Task to complete
Copy the lines from the line with "You are a computer-use agent. The image" up to and including the line with "pyautogui.click(x=1269, y=521)", keeping every line, and multiply each click coordinate by 1.6, rounding to whole numbers with halves rounded up while leaving all other numbers unchanged. Give only those lines.

Entries shown
+ + + + + + +

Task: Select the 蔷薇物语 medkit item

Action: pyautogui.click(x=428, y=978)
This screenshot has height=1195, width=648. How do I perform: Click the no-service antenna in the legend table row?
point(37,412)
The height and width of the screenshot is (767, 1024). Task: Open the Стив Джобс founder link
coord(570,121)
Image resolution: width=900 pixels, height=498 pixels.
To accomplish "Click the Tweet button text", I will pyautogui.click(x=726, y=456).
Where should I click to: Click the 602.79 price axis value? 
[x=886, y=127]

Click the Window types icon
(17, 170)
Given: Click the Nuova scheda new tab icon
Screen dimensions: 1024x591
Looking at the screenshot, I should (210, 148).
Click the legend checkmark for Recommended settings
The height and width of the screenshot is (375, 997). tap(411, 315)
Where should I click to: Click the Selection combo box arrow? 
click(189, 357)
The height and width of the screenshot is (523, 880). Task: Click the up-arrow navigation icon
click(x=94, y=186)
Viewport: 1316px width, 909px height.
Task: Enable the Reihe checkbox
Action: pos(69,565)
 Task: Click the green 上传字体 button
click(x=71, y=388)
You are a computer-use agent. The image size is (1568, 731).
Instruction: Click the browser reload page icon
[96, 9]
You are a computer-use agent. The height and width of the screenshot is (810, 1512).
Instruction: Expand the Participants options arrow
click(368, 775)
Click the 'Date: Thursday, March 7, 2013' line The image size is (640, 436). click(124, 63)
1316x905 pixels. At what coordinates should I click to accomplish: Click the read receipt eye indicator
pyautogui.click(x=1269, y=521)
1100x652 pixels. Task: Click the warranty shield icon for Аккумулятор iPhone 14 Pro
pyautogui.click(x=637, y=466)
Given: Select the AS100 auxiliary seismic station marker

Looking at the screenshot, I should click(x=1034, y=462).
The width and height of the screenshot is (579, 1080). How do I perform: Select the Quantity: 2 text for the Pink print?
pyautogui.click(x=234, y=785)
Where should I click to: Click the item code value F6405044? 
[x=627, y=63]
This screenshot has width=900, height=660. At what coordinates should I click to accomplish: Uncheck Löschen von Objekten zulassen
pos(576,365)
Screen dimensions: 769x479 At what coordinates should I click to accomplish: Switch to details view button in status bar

+ + + + + + +

Solved problem
You are a computer-use agent. The image size is (1568, 731).
Instruction: Click the browser reload page icon
[154, 14]
You are a computer-use agent. The height and width of the screenshot is (810, 1512).
Instruction: Expand the Participants options arrow
click(589, 1240)
Click the 'Date: Thursday, March 7, 2013' line The image size is (640, 436). click(198, 101)
1316x905 pixels. At what coordinates should I click to accomplish: Click the read receipt eye indicator
pyautogui.click(x=2030, y=834)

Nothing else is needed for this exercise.